琴ちゃんの席に集まって、琴ちゃんの返されたテストで間違った部分を説明すると、わかった瞬間に顔をぱあっと明るくしてくれる。

教える側としては嬉しい反応だなあ。

凛ちゃんの得意科目は歴史で、特に世界史は抜群。

私の問いかけに凛ちゃんが先に答えると、琴ちゃんは悔しそうな顔をする。

……すごく、あったかい時間。

実を言うと私、晃くんのことがなくても、友達を作るのがすごく苦手だった。

私の家庭はちょっと変わった家庭に分類される方で、私は父親というものを知らない。

存在はしているらしいけど、会ったことはないし、会いたいとも思わない。

田舎と都会の混じったこの街でなくても、そういう家庭環境の話を尾ひれがついて飛んでしまう。
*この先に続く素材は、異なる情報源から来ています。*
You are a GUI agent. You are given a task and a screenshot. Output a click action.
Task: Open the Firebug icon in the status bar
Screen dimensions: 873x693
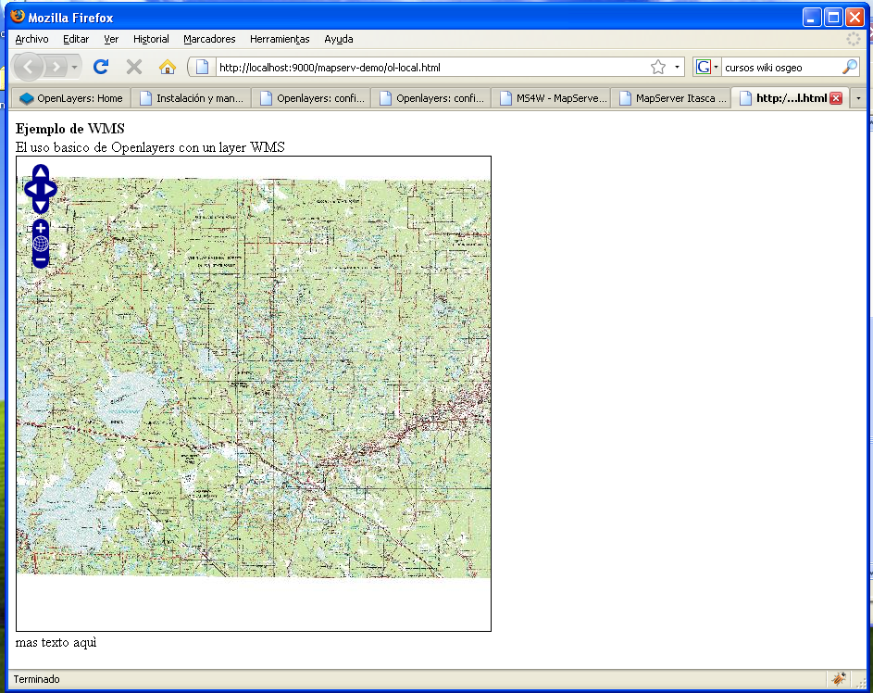pyautogui.click(x=839, y=679)
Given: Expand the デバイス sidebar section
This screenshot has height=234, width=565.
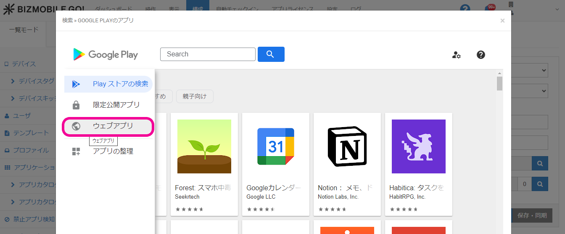Looking at the screenshot, I should 23,64.
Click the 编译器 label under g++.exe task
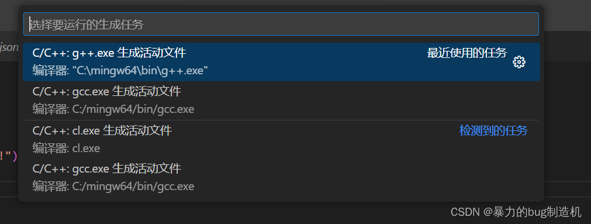This screenshot has width=591, height=224. 50,71
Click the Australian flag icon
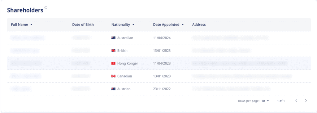The width and height of the screenshot is (317, 113). click(x=113, y=38)
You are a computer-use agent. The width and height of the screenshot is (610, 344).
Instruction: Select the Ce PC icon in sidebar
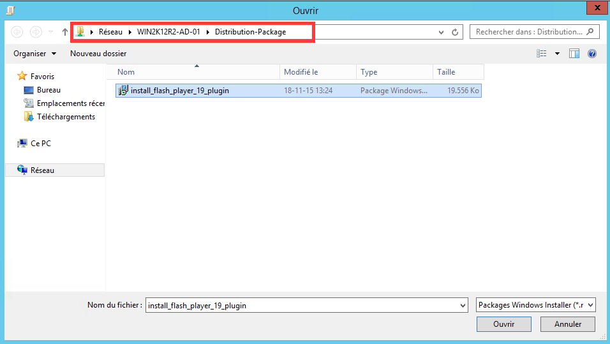point(23,144)
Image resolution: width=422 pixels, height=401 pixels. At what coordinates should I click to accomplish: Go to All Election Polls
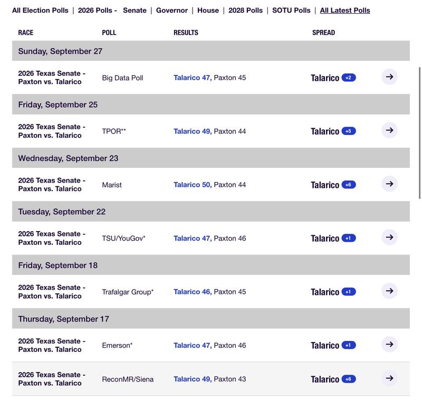click(x=40, y=10)
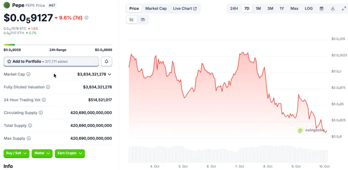Expand the Market Cap value chevron
This screenshot has height=170, width=348.
coord(109,74)
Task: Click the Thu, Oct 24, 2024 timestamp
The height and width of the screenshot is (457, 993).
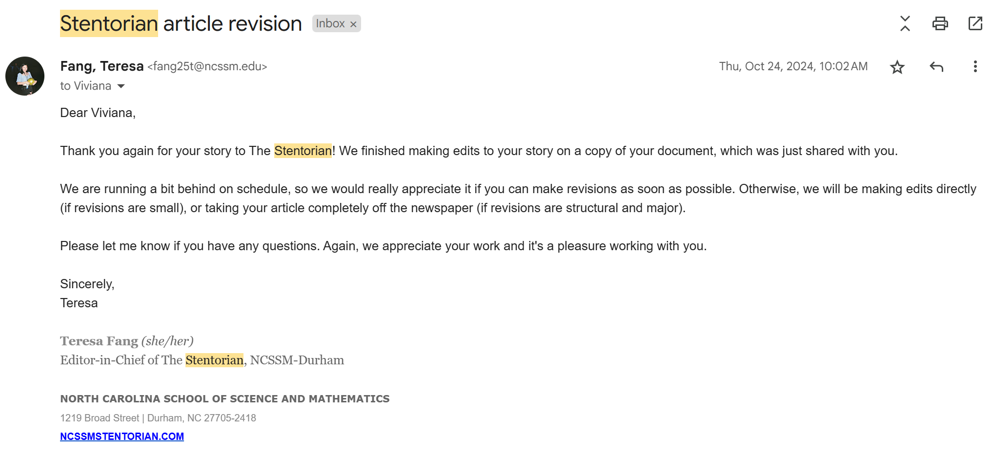Action: pos(793,66)
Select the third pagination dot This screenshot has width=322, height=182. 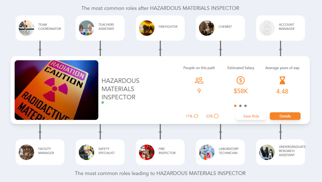[x=245, y=106]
私は奇異の目で見られていて、小学生の頃友達になりたいと思ってクラスの子に近づいても、うまくいったことがなかった。

一人だけ、小学生の頃、それこそライバルのような関係で、成績を競っている子はいたけど。

向こうの家庭の事情で四年生の頃に転校して、それっきりになってしまった。

巽は保育園からずっと一緒だけど、友達という感覚はあまりない。

今は解消されているけれど、うちと藤沢の家は因縁のある家同士だったから、話すことがあれば話すクラスメイトって感じだった。

小学校や中学校では同学年に複数のクラスがあったけど、巽とは全クラス一緒で、いつの間にかお互いを『幼馴染』って言うような関係になっていた。

私には今、大好きな友達が二人もいる。

巽っていう幼馴染と、晃くんっていう仲良しもいる。

たぶん、今まで生きて来た中の、つらいことのどれひとつだって、今の幸せに繋がるために必要なことだったんだ。

……そう思える今に感謝する気持ちと、そう思わないと過去の自分を救ってあげられない気持ちとがあって、ちょっと複雑だけど。

どちらにしろ、家に帰れば仲良しの晃くんにも会えるんだ。

だから、学校でお話出来なくても気にしなくていいかな。

……とか思っていたら、やらかした。お昼休み、お弁当箱をあける二秒前に気づいた。

晃くんに渡したのと、私が持っているお弁当、中身が全部一緒だ……! ついでに言うと盛り付けも一緒だ……! 朝の、お弁当を作っている自分の映像が頭に浮かんでいた。

いつも教室を離れて、凛ちゃんと琴ちゃんと三人で中庭で食べるから、気づかれる可能性は低いだろうけど……でも、通りすがりの人に見られるという不安もある……。

「咲雪ちゃん? どうしたの? 顔色悪いよ?」

琴ちゃんに言われて、はっと顔をあげる。

……ここで、二人に晃くんとの同居を話してしまうことも出来る。普段は仲いいんだよ、って。